TO BE DONE =
1/ Decide whether each statement below agrees with the text on student loan default. For each, answer yes or no and quote the words of the text that decide it.
(a) Private student loans can be consolidated through a Direct Consolidation Loan.
(b) Going back to school takes student loans out of default.
(c) A defaulted federal student loan can be rehabilitated or consolidated to get it out of default.
2/ Extend the text on student loan default, picking up right after its final line.

::: DOCUMENT :::

Again, private student loans are not eligible for consolidation through a Direct Consolidation Loan.
Student loan default can have serious negative effects on your credit score and financial stability. If you’re worried about defaulting on your student loans, or you have already defaulted, consider taking immediate steps to remedy the situation before it gets worse. Contact your lender or servicer to learn about options available, and consider refinancing your loans to secure a lower interest rate or monthly payment.
Refinancing student loans with SoFi can be completed online with a simple application. There are no fees and qualifying borrowers can secure competitive interest rates on their new loan. Plus, being a SoFi member opens up additional benefits like career coaching.
Does a defaulted student loan ever go away?
It is possible to rehabilitate or consolidate a defaulted federal student loan to get it out of default. Some private lenders may offer programs or assistance to borrowers default, but they are not required to do so.
Will my student loans come out of default if I go back to school?
No, if you have student loans already in default, going back to school will not remove them from default. Students who have student loans in default will need to get the loans out of default before they will qualify to borrow any additional federal student loans.
Are defaulted student loans forgiven after 20 years?

::: RECORD SET :::

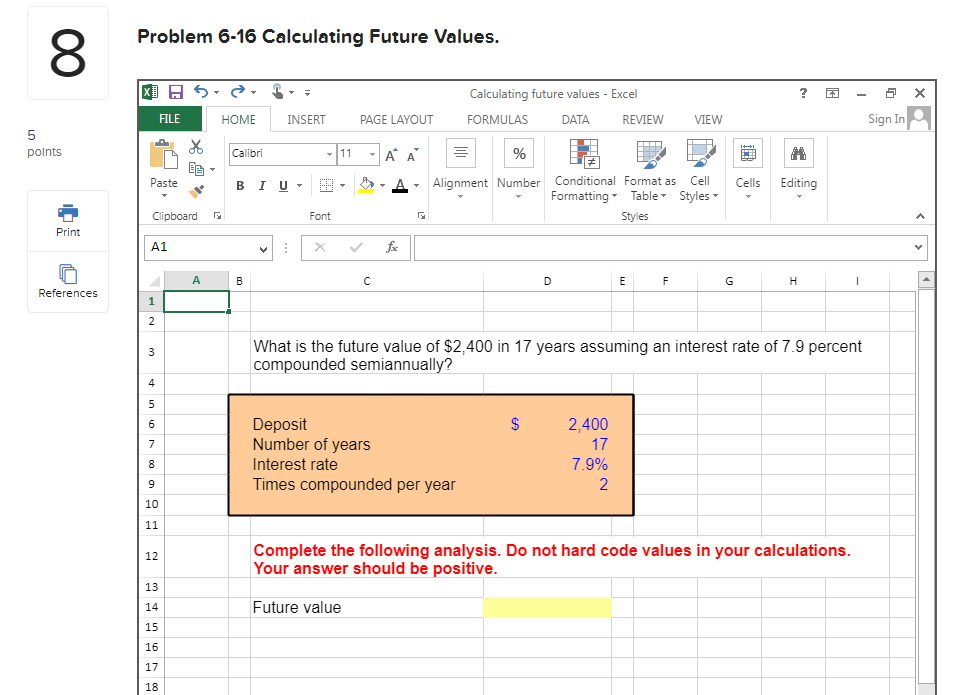Open the font size dropdown
956x695 pixels.
372,155
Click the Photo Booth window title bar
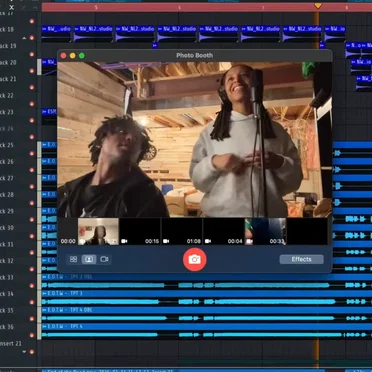372x372 pixels. [x=195, y=55]
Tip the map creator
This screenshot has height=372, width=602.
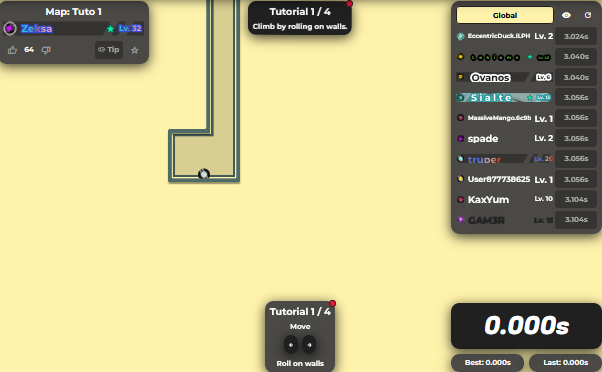coord(109,50)
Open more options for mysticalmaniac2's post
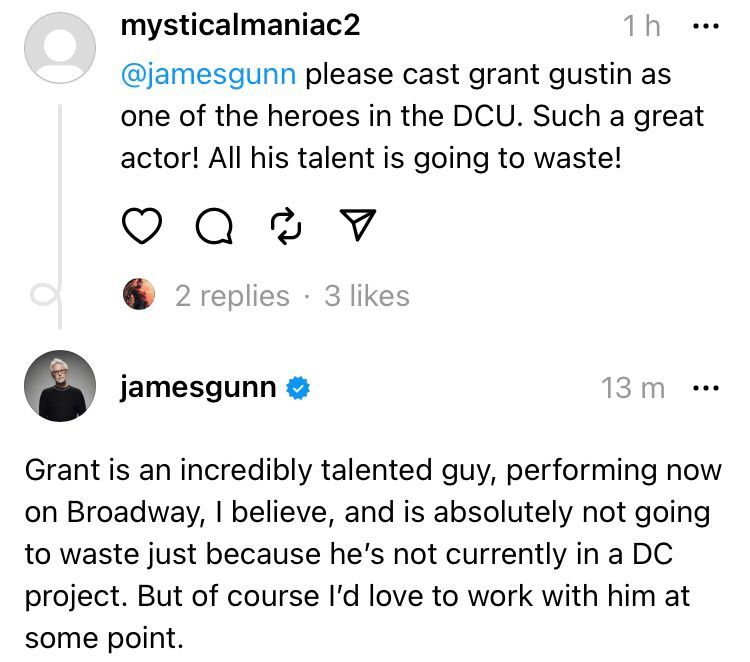Viewport: 750px width, 662px height. tap(705, 26)
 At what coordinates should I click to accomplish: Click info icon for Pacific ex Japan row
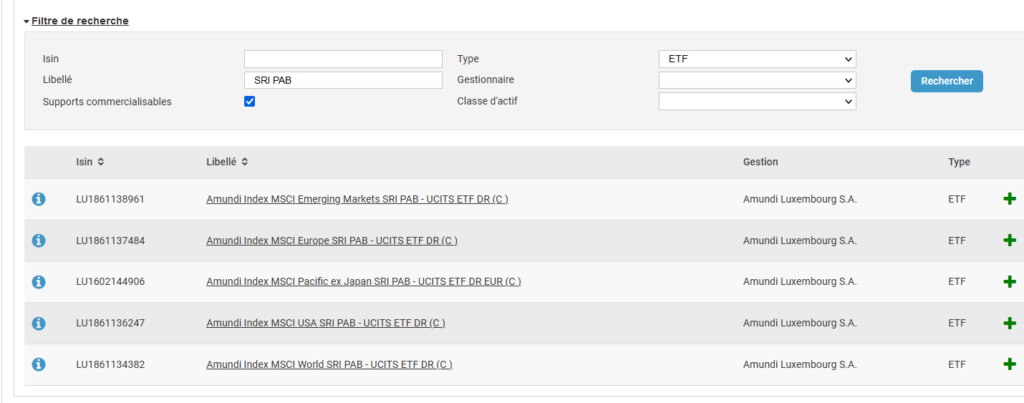pos(39,282)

:::

EXERCISE RESPONSES =
1/
(a) No: "private student loans are not eligible for consolidation through a Direct Consolidation Loan."
(b) No: "going back to school will not remove them from default."
(c) Yes: "It is possible to rehabilitate or consolidate a defaulted federal student loan to get it out of default."

2/
Defaulted loans are not forgiven after 20 years. Students in default may consolidate or rehabilitate their loan and then enroll in an income-driven repayment plan, which could potentially qualify them for loan forgiveness at the end of their loan term, up to 25 years.
SoFi Student Loan Refinance
If you are looking to refinance federal student loans, please be aware that the White House has announced up to $20,000 of student loan forgiveness for Pell Grant recipients and $10,000 for qualifying borrowers whose student loans are federally held. Additionally, the federal student loan payment pause and interest holiday has been extended beyond December 31, 2022. Please carefully consider these changes before refinancing federally held loans with SoFi, since the amount or portion of your federal student debt that you refinance will no longer qualify for the federal loan payment suspension, interest waiver, or any other current or future benefits applicable to federal loans. If you qualify for federal student loan forgiveness and still wish to refinance, leave unrefinanced the amount you expect to be forgiven to receive your federal benefit.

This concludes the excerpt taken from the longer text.